In this notebook, we try to reproduce some of the results of the Meta-Analysis of Hornsey & al 2016. We start by loading libraries and datasets.
library(haven)
library(metafor)
library(tidyverse)
library(meta)
NEP <- read_sav("NEP.sav")
ObjKnow <- read_sav("Objective Knowledge.sav")
SubjKnow <- read_sav("Subjective Knowledge.sav")
FreeMark <- read_sav("Support for Free-market Ideology.sav")
TrustScientist <- read_sav("Trust in Scientists.sav")
First, we will start with one dataset, objective knowledge. A bit of data cleaning is required (shortening name of one study).
ObjKnow[15,1] <- "Hine, D. W., Reser et al (2013)"
Also, we need an estimate of the variance of the effect size. Since these are correctional studies, the correlations coefficients have been transformed to Fisher Z scores\(^1\) for inferential purposes. The correctional coefficient is given by : \[ r = \frac{cov(X,Y)}{\sigma_X\sigma_Y} \] Fisher transformation is given by : \[ z = \frac{1}{2} ln \bigg(\frac{1+r}{1-r} \bigg) \] If \(X_1..X_n\) and \(Y_1,..,Y_n\) are i.i.d paired data, then \(z\) is asymptotically normally distributed\(^2\) : \[ z \sim \mathcal{N} \Bigg(\frac{1}{2}ln\bigg(\frac{1+r}{1-r}\bigg),\frac{1}{N-3} \Bigg) \] We can then compute the variance of the Fisher Z-scores and the variance .
ObjKnow <- ObjKnow %>% mutate(Var=1/(Sample_size-3),Cor=tanh(FishersZ) )
We now have at our disposal point estimate of the effect size (Z scores) and of the variance of this effect size. We start by fitting a Random Effect model.
REM.metafor <- rma(vi = ObjKnow$var,method = "REML",ri = ObjKnow$Cor,measure="COR",ni=ObjKnow$Sample_size)
Random effect models with RMA function has an estimate of 0.2302, ci 0.11-0.34
plot.rma.uni(REM.metafor)
REM.meta <- metacor(cor = Cor,n=Sample_size,studlab = Study_name,comb.random = T,data = ObjKnow,method.tau = "REML")
baujat.meta(REM.meta)
Comment : The funnel plot and residual plot show that study 14 (Williamson 2015) should be investigated. The outlier map shows that Vignola has a high influence on the overall result but sample size is satisfactory (N=1462). We could not find the estimate of correlation between belief in climate change and objective knowledge (r = 0.015 according to the authors of the meta-analysis) https://link.springer.com/article/10.1007%2Fs11027-012-9364-8
REM.meta <- metacor(cor = Cor,n=Sample_size,studlab = Study_name,comb.random = T,data = ObjKnow,method.tau = "REML")
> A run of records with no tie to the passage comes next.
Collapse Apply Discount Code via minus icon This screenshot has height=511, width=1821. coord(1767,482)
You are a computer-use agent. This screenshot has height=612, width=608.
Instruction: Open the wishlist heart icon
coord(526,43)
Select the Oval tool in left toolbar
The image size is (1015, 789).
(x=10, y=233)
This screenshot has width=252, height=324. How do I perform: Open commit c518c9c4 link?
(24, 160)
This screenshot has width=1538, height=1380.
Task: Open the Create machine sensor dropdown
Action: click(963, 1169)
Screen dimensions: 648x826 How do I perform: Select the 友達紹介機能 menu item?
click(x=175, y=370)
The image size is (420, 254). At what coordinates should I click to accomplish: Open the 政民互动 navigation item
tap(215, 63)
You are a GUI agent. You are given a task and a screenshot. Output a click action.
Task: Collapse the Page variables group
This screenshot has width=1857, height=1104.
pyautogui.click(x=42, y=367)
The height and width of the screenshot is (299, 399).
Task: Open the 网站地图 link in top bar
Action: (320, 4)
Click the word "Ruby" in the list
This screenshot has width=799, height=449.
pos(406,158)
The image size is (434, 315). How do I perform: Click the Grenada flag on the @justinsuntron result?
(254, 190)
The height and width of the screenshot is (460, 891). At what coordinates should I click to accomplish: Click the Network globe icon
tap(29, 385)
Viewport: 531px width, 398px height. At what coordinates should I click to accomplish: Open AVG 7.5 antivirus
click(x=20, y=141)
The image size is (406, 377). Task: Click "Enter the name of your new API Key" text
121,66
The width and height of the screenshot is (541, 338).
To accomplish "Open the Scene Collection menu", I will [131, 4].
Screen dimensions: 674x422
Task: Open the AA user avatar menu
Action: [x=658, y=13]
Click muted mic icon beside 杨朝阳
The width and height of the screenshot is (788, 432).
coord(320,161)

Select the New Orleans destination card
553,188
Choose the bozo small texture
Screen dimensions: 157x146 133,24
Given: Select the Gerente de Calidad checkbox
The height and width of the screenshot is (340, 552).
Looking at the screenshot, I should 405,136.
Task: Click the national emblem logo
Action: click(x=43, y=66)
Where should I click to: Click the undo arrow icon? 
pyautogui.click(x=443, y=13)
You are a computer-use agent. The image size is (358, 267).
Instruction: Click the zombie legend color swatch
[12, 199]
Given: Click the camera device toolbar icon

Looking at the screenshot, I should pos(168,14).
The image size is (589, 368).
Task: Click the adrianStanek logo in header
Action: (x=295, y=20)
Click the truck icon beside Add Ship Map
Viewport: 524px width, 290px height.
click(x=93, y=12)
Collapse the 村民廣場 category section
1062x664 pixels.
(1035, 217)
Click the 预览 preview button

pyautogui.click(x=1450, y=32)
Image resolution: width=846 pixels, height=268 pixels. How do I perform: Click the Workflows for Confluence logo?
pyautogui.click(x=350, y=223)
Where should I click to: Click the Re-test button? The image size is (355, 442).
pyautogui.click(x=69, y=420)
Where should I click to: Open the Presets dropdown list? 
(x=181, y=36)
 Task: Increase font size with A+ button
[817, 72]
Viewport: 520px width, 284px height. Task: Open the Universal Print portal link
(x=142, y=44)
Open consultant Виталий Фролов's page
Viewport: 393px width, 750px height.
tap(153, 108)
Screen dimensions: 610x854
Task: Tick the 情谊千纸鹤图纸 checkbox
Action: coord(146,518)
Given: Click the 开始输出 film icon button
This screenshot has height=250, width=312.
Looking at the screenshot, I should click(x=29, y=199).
Estimate : 0.2464, 95% CI :[0.1097; 0.3740]. Estimator of tau^2 is REML. Should we use different estimators ? The results agreed with article figure 2 from article. Test for heterogeneity is significant. Tau is an estimate of between study variance, I^2 heterogeneity.
We can now also do funnel plots and forestplots. Should be nice to do them in ggplot.
t <- tibble(ObjKnow$Study_name,tanh(REM.meta$lower),tanh(REM.meta$upper),
REM.meta$cor,floor(ObjKnow$Sample_size))
names(t) <- c("name","lower","upper","estimate","sample.size")
t <- t %>% add_row(name="A. Overall association",lower=REM.meta$lower.random,upper=REM.meta$upper.random,
estimate=REM.meta$TE.random,sample.size=floor(sum(ObjKnow$Sample_size)))
t %>% filter(name=="Williamson (2005)")
## # A tibble: 1 x 5
## name lower upper estimate sample.size
## <chr> <dbl> <dbl> <dbl> <dbl>
## 1 Williamson (2005) 0.762 0.885 0.834 99
t$type <- ifelse(t$name=="A. Overall association","Combined","Not combined")
Forest plot
fp <- ggplot(data=t, aes(x=name, y=estimate, ymin=lower, ymax=upper,shape=type)) +
geom_pointrange(aes(color=type),fatten = 6) +
geom_hline(yintercept=0, lty=2) + # add a dotted line at x=1 after flip
coord_flip() + # flip coordinates (puts labels on y axis)
xlab("Study name") + ylab("Correlation (95% CI)") +
scale_shape_manual(values=c(18,16)) + scale_color_manual(values = c("orange","lightblue"))+theme_light()
print(fp)
What about Funnel Plot ?
funnel(REM.metafor)
Commentary of the funnel plot : There seems to be considerable publication bias. In particular, the study of Williamson, with a reported correlation of 0.8 looks astonishing. One should investigate further.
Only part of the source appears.